A elevação da expectativa de vida da população brasileira ocorrida nas últimas décadas levou ao aumento das doenças relacionadas ao envelhecimento como a osteoporose.
A osteoporose é uma doença caracterizada pela perda gradual de massa óssea e conseqüentemente pelo enfraquecimento da estrutura dos ossos e aumento no risco de fraturas. Ela acomete mais comumente mulheres após a menopausa (quando o organismo diminui drasticamente a produção de hormônios como o estrogênio, que ajudam a preservar a massa óssea) e pacientes de ambos os sexos com mais de 65 anos de idade. Aproximadamente 70% das mulheres e 40% dos homens acima de 80 anos apresentam esta doença.

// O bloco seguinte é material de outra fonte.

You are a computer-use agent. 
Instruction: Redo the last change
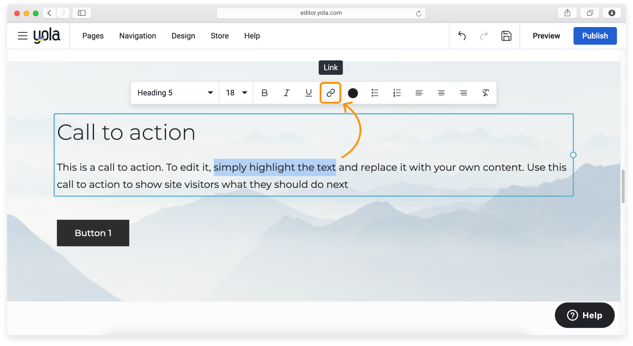tap(484, 36)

Alguns fatores de risco associados à osteoporose são:hereditariedade, baixo peso e estatura, pessoas brancas e orientais, sedentarismo, dieta pobre em cálcio, dieta com excesso de proteínas (carne vermelha) e fosfato (refrigerantes), uso crônico de medicamentos a base de corticóides, tabagismo, alcoolismo, uso exagerado de cafeína e menopausa precoce. Doenças metabólicas, reumatológicas ou hormonais também podem causar a osteoporose. Portanto, é muito importante que as mesmas sejam pesquisadas a partir do momento em que é diagnosticada a doença. O principal exame diagnóstico é a densitometria óssea que avalia a densidade mineral óssea na coluna lombar e no fêmur. Exames de sangue e de imagem (radiografia e tomografia) muitas vezes são necessários também para descartar outras doenças associadas.

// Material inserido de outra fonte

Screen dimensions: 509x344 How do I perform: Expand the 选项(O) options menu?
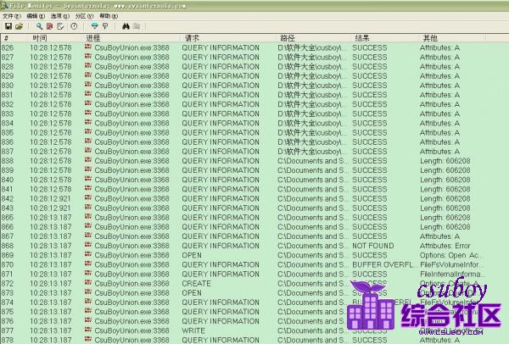click(x=61, y=15)
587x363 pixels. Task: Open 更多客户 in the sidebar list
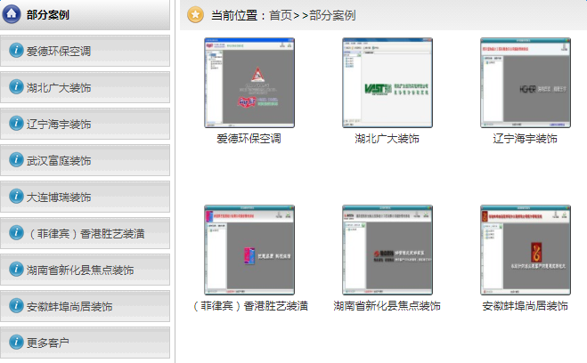tap(48, 343)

Ao contrário do que muitos acreditam, a osteoporose é uma doença silenciosa e assintomática e muitas vezes é diagnosticada apenas depois que o paciente apresenta uma fratura óssea. Infelizmente este diagnóstico é considerado tardio, pois a osteoporose já está avançada. As fraturas mais comuns são na coluna lombar, fêmur e punho, sendo as duas primeiras geralmente mais graves e com pior prognóstico em relação à recuperação e retorno às atividades que o paciente fazia antes da fratura.
Para a prevenção e o tratamento desta doença é fundamental a mudança nos hábitos de vida. Exercícios para ganho de massa muscular, dieta com alimentos ricos em cálcio (como leite e seus derivados e também verduras como repolho, brócolis e agrião), diminuição do consumo de refrigerantes, carne vermelha e cafeína, banhos de sol diários para a produção de vitamina D e eliminação do tabagismo e alcoolismo são portanto imprescindíveis para evitarmos a doença ou para o seu controle. Na vigência da doença já instalada, além destas medidas, são prescritos medicamentos para o ganho de quantidade e qualidade de massa óssea.
Levando-se em consideração as informações acima, concluímos que pessoas de qualquer faixa etária devem buscar orientação médica caso apresentem um ou mais fatores de risco relacionados à osteoporose.